For, after all, in spite of the thousands of books that have been written since the world began, there are only a certain number of stories which great writers have told again and again in varying ways. One instance of this we saw when in the beginning of this book we followed the story of Arthur.
But although Shakespeare borrowed his plots from others, when he had borrowed them he made them all his own. He made his people so vivid and so true that he makes us forget that they are not real people. We can hardly realize that they never lived, that they never walked and talked, and cried and laughed, loved and hated, in this world just as we do. And this is so because the stage to him is life and life a stage. "All the world's a stage," he says,
"And all the men and women merely players:
They have their exits and their entrances:
And one man in his time plays many parts,
His acts being seven ages."*
*As You Like It.
And again he tells us:
"Life's but a walking shadow; a poor player,
That struts and frets his hour upon the stage
And then is heard no more."*
*Macbeth.
It is from Shakespeare's works that we get the clearest picture of Elizabethan times. And yet, although we learn from him so much of what people did in those days, of how they talked and even of how they thought, the chief thing that we feel about Shakespeare's characters is, not that they are Elizabethan, but that they are human, that they are like ourselves, that they think, and say, and do, things which we ourselves might think, and say, and do.
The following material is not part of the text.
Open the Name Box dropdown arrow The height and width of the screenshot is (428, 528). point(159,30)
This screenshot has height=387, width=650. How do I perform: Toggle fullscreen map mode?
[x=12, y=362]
There are many books we read which we think of as very pretty, very quaint, very interesting—but old-fashioned. But Shakespeare can never be old-fashioned, because, although he is the outcome of his own times, and gives us all the flavor of his own times, he gives us much more. He understood human nature, he saw beneath the outward dress, and painted for us real men and women. And although fashion in dress and modes of living may change, human nature does not change. "He was not of an age but for all time," it was said of him about seven years after his death, and now that nearly three hundred years have come and gone we still acknowledge the truth of those words.
Shakespeare's men and women speak and act and feel in the main as we might now. Many of his people we feel are our brothers and sisters. And to this human interest he adds something more, for he leads us too through "unpathed waters" to "the undreamed shores" of fairyland.